*** Begin section ***
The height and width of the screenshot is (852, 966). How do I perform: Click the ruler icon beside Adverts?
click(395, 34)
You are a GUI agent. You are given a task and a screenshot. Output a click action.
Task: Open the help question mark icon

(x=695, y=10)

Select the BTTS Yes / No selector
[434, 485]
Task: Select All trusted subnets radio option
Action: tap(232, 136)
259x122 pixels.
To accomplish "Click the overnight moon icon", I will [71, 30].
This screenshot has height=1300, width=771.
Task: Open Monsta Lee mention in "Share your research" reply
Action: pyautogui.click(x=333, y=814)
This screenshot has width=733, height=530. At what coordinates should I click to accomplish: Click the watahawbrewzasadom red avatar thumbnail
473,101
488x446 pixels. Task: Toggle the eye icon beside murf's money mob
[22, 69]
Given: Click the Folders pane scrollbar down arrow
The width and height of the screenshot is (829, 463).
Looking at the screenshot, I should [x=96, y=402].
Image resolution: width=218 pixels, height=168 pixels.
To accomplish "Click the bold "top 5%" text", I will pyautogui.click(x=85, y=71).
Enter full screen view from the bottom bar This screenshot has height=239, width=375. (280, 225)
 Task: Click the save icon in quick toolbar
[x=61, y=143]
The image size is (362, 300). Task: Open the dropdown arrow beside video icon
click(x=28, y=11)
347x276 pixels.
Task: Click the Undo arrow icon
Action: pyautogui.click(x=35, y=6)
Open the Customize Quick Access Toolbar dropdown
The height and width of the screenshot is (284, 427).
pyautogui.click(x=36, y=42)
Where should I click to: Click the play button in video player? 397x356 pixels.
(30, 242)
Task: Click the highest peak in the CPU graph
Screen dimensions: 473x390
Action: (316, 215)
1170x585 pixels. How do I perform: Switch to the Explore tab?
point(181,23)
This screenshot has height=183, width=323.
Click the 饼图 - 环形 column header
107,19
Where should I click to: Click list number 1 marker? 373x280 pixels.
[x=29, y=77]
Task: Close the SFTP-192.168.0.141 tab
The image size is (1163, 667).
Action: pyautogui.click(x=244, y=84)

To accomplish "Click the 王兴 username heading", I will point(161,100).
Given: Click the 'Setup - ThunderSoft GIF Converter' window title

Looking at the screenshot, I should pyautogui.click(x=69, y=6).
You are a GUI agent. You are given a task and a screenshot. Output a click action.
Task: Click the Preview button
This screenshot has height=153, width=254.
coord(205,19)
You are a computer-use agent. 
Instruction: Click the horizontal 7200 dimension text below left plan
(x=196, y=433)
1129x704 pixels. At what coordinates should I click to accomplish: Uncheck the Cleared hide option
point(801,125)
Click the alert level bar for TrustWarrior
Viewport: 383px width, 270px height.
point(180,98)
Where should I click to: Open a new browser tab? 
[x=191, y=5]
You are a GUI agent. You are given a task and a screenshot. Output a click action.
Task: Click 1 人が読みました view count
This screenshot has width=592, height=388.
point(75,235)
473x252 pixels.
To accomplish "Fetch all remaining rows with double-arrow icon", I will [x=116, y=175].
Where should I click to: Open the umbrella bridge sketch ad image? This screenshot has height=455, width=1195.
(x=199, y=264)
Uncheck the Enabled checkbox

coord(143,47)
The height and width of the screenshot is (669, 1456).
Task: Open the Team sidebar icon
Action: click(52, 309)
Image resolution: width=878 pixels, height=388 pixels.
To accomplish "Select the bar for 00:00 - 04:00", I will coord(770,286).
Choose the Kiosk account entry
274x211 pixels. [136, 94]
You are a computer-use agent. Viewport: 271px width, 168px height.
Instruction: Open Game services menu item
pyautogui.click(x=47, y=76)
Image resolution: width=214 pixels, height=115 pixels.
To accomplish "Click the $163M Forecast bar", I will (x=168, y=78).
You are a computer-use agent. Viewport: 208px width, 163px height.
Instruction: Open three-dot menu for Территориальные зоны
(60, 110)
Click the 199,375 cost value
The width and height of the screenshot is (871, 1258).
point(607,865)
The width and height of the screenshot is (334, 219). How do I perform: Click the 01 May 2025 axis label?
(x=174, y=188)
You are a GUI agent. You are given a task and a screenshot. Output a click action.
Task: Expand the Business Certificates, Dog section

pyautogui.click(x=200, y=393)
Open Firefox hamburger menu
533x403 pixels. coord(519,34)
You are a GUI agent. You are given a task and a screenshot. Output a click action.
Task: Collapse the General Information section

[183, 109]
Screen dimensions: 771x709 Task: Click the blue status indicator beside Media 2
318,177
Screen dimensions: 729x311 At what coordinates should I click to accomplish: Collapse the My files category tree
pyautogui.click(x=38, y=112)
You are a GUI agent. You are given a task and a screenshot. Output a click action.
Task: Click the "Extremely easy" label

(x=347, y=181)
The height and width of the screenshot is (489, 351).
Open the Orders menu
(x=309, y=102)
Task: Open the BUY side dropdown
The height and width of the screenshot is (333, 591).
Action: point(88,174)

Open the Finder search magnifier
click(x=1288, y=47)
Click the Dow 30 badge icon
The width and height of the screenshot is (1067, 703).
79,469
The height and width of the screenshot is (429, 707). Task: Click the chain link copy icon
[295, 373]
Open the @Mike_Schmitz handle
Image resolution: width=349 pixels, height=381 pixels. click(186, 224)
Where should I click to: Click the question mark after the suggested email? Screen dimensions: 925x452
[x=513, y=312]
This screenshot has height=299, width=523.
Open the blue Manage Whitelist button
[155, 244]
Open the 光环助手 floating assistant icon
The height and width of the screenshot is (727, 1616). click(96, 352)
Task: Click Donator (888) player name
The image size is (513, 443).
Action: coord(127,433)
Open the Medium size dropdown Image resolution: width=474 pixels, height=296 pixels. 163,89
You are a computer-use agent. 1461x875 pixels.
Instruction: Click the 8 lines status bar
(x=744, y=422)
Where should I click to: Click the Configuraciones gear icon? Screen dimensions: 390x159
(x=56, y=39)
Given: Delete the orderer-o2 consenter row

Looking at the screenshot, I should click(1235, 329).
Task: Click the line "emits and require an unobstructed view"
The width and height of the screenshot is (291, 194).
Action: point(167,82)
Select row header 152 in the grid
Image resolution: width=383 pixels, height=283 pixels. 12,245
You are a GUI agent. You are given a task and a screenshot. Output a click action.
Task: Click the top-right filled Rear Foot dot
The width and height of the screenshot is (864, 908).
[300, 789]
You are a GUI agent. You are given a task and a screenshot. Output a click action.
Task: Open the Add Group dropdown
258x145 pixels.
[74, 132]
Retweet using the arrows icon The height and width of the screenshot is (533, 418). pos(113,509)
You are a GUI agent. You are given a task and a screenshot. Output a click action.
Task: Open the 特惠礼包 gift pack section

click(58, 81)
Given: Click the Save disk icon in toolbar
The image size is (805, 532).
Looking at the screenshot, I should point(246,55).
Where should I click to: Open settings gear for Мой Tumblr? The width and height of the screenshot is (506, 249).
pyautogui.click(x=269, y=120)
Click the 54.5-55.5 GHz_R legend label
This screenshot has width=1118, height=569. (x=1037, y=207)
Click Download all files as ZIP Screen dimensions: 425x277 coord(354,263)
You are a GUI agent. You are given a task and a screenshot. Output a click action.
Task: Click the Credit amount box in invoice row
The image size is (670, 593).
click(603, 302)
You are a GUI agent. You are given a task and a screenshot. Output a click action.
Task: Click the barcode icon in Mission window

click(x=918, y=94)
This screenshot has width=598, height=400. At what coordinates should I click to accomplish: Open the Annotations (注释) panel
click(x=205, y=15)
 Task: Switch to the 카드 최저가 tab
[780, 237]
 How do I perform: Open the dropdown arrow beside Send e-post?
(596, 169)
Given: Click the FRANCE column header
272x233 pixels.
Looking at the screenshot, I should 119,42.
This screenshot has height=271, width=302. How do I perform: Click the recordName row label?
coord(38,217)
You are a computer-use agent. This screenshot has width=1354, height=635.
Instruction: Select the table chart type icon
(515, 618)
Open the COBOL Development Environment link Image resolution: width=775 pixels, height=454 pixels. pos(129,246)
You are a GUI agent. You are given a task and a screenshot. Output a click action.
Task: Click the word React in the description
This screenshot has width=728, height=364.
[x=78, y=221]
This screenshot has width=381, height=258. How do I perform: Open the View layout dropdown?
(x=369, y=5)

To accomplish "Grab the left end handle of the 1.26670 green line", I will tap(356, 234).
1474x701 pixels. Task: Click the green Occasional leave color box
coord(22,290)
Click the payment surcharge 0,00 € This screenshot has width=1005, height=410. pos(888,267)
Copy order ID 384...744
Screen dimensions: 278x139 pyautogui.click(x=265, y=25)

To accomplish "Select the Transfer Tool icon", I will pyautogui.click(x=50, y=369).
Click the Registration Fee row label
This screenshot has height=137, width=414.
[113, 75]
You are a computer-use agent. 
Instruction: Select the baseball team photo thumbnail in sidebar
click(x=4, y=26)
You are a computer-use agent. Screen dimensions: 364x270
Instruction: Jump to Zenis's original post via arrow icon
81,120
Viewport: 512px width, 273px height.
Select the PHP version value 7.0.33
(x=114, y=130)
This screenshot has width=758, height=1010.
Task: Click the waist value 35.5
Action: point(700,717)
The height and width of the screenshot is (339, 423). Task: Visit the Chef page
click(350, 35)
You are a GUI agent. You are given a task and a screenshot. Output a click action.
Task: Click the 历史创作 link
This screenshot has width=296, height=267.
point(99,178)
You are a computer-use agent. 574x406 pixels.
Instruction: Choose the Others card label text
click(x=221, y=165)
*** End section ***
◆ Exercise directions
Copy every line of the listing containing the string "computer".

◆ Result
You are a computer-use agent. 
You are a computer-use agent. Viewport: 271px width, 168px height.
You are a computer-use agent. Viewport: 208px width, 163px height.
You are a computer-use agent. 1461x875 pixels.
You are a computer-use agent. This screenshot has width=1354, height=635.
You are a computer-use agent. 
You are a computer-use agent. Screen dimensions: 364x270
You are a computer-use agent. 574x406 pixels.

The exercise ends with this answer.